Earlier posts talked about the softwarization of the network in fairly general terms, but the idea got rolling ten years ago with the introduction of Software Defined Networks (SDN).
The fundamental idea of SDN is to decouple the network control plane (i.e., where routing algorithms like RIP, OSPF, and BGP run) from the network data plane (i.e., where packet forwarding decisions get made), with the former moved into software running on commodity servers, and the latter implemented by white-box switches like the ones described in Section 3.4 of the book. The original enabling idea of SDN was to define a standard interface between the control plane and the data plane so that any implementation of the control plane could talk to any implementation of the data plane; this breaks the dependency on any one vendor’s bundled solution. The original interface is called OpenFlow, and this idea of decoupling the control and data planes came to be known as disaggregation.
OpenFlow was a great first step, but a decade of experience has revealed that it is not sufficient as the interface for controlling the data plane. This is for the same reason any API layered on top of hardware falls short: it does not expose the full range of features that switch vendors put into their hardware. To address this shortcoming, the SDN community is now working on a language-based approach to specifying how the control and data planes interact. The language is called P4, and it provides a richer model of the switch's packet forwarding pipeline.
Another important aspect of disaggregation is that a logically centralized control plane can be used to control a distributed network data plane. We say logically centralized because while the state collected by the control plane is maintained in a global data structure (e.g., a Network Map), the implementation of this data structure could still be distributed over multiple servers (i.e., it could run in a cloud). This is important for both scalability and availability, where the two planes are configured and scaled independent of each other.
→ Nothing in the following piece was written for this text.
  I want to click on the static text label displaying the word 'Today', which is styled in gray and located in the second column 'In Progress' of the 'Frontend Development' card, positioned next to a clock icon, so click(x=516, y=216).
This idea took off quickly in the cloud, with today’s cloud providers running SDN-based solutions both within their datacenters and across the backbone networks that interconnect their datacenters.
A consequence of this design that isn’t immediately obvious is that a logically centralized control plane doesn’t just manage a network of physical (hardware) switches that interconnects physical servers, but it also manages a network of virtual (software) switches that interconnect virtual servers (e.g., Virtual Machines and containers). If you’re counting “switch ports” (a good measure of all the devices connected to your network) then the number of virtual ports in the Internet shot past the number of physical ports in 2012.
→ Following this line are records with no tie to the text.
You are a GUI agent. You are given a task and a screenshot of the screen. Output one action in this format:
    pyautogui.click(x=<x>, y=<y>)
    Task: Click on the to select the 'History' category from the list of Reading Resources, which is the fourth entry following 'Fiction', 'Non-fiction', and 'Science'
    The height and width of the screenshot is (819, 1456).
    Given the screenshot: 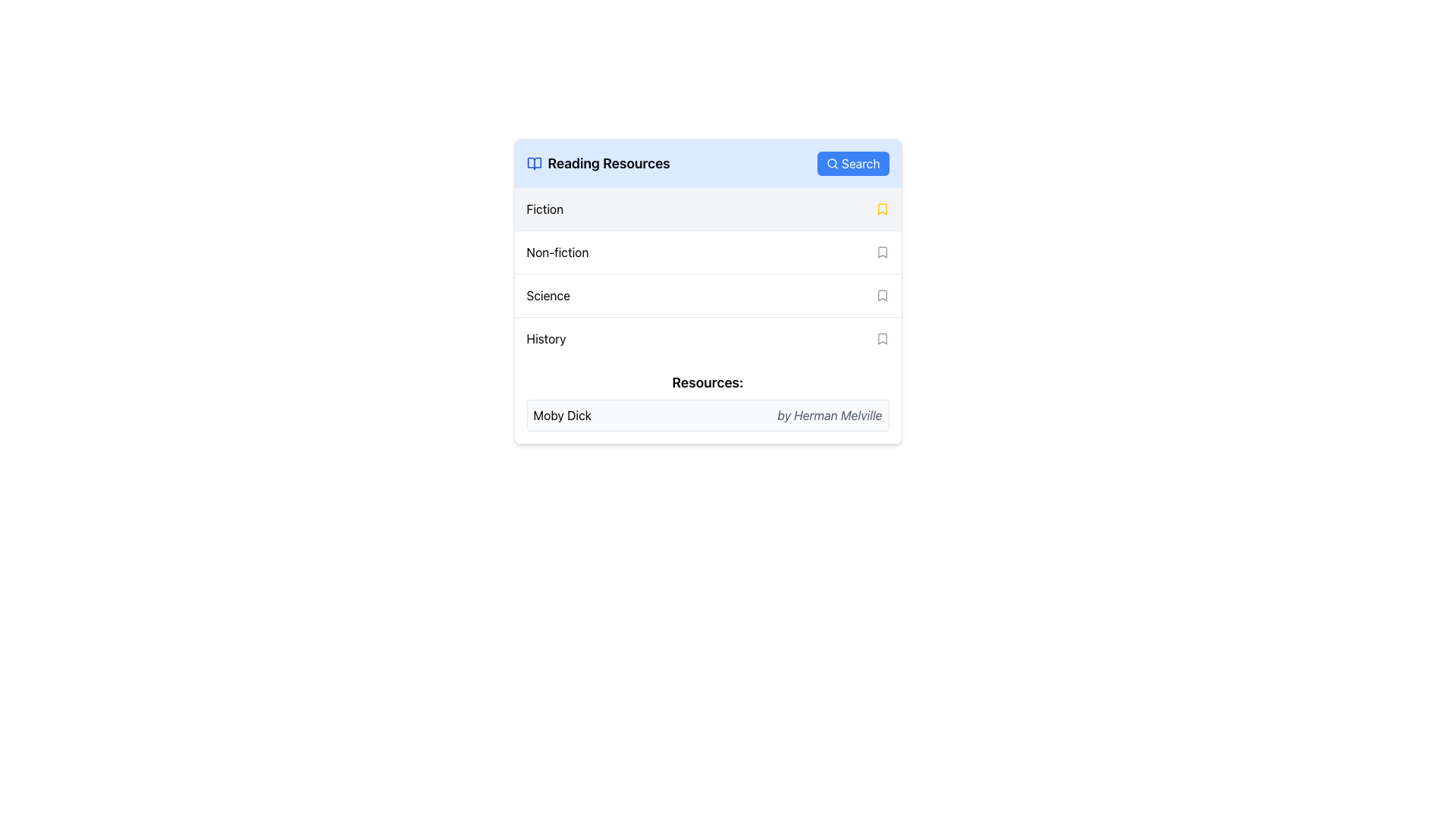 What is the action you would take?
    pyautogui.click(x=707, y=337)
One of other key enablers for SDN’s success, as depicted in the Figure, is the Network Operating System (NOS). Like a server operating system (e.g., Linux, IOS, Android, Windows) that provides a set of high-level abstractions that make it easier to implement applications (e.g., you can read and write files instead of directly accessing disk drives), a NOS makes it easier to implement network control functionality, otherwise known as Control Apps. A good NOS abstracts the details of the network switches and provides a “network map” abstraction to the application developer. The NOS detects changes in the underlying network (e.g., switches, ports, and links going up-and-down) and the control application simply implements the behavior it wants on this abstract graph. What that means is that the NOS takes on the burden of collecting network state (the hard part of distributed algorithms like Link-State and Distance-Vector algorithms) and the control app is free to simply implement the shortest path algorithm and load the computed forwarding rules into the underlying switches. By centralizing this logic, SDN is able to produce a globally optimized solution. The published evidence confirms this advantage (e.g., Google's private wide-area network B4).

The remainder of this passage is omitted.